Por todos estes considerandos, não merece censura o teor da decisão recorrida.          

V

Decisão

Por todo o exposto, decide-se negar provimento ao recurso do recorrente A... e, consequentemente, mantém-se o teor da decisão recorrida.

Custas a cargo do recorrente com a taxa de justiça que se fixa em 4 (quatro) UCs.

Coimbra, 12 de Julho de 2017

           

(Luís Teixeira – relator)

(Vasques Osório – adjunto)


[1] No mesmo sentido v. Ac. da Rel. de Coimbra de 7-5-2003, proc. n.º 612/03, rel. João Trindade, in www.dgsi.pt; cfr. no mesmo sentido Maia Gonçalves, Código Penal Português, 15ª ed., Coimbra, 2002, pág. 212, nota 2, Pinto de Albuquerque, Comentário do Penal, Lisboa, 2008, pág. 202, nota 8 e, já anteriormente, Figueiredo Dias nas Actas n.º 6, 8, 41, da Comissão Revisora do Código Penal, nas sessões, realizadas em 3 de Abril de 1989, 17 de Abril de 1989 e 22 de Outubro de 1990, respectivamente, in Código Penal-Actas e Projecto da Comissão de Revisão, Ministério da Justiça, 1993 e em Direito Penal Português, As Consequências Jurídicas do Crime, Lisboa, 1993, pág. 357 – citação feita no mesmo aresto e ainda:
- Ac. TRGuimarães de 22.3.2010, proferido no proc. nº 276/00.3JABRG-A.G1 e ac. TRPorto de 26.1.2005, proferido no proc. nº 0417060.

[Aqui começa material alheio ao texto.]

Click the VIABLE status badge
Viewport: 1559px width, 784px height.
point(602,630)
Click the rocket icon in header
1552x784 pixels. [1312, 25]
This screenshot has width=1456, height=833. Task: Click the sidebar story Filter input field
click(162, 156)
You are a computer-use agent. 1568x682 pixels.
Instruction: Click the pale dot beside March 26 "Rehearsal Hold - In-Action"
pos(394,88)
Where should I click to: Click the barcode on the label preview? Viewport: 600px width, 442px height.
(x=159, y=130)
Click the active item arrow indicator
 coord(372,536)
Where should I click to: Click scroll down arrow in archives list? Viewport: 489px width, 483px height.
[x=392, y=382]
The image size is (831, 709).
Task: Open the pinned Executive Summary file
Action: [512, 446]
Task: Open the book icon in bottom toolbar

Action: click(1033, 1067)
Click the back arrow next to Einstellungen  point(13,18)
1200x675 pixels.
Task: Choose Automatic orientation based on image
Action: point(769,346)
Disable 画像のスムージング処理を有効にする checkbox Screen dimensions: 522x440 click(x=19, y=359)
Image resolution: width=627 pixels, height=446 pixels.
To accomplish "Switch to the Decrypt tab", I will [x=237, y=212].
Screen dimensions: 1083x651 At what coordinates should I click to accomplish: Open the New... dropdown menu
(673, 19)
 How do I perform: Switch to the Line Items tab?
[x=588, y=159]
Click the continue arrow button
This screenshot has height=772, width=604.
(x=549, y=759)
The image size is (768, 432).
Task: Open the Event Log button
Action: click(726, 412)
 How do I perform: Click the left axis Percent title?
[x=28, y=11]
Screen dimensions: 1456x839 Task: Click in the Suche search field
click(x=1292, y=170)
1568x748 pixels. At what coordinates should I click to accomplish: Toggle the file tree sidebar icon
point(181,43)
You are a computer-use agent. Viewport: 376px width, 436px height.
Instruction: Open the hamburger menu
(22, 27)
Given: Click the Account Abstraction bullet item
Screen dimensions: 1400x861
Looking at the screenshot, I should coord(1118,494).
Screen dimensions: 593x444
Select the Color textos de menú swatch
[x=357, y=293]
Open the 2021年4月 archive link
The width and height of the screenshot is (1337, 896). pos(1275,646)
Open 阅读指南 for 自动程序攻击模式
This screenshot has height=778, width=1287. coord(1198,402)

[2] A este propósito diz Simas Santos e Leal-Henriques Código Penal, 1º Volume, 2ª edição Editora Rei dos Livros, 1995 p. 481:

 “ As causa de revogação não sevem ser entendidas como um critério formalista, mas antes como demonstrativas das falhas do condenado no decurso do período da suspensão. O réu deve ter demonstrado com o seu comportamento que não se cumpriram as expectativas que motivaram a concessão da suspensão da pena “.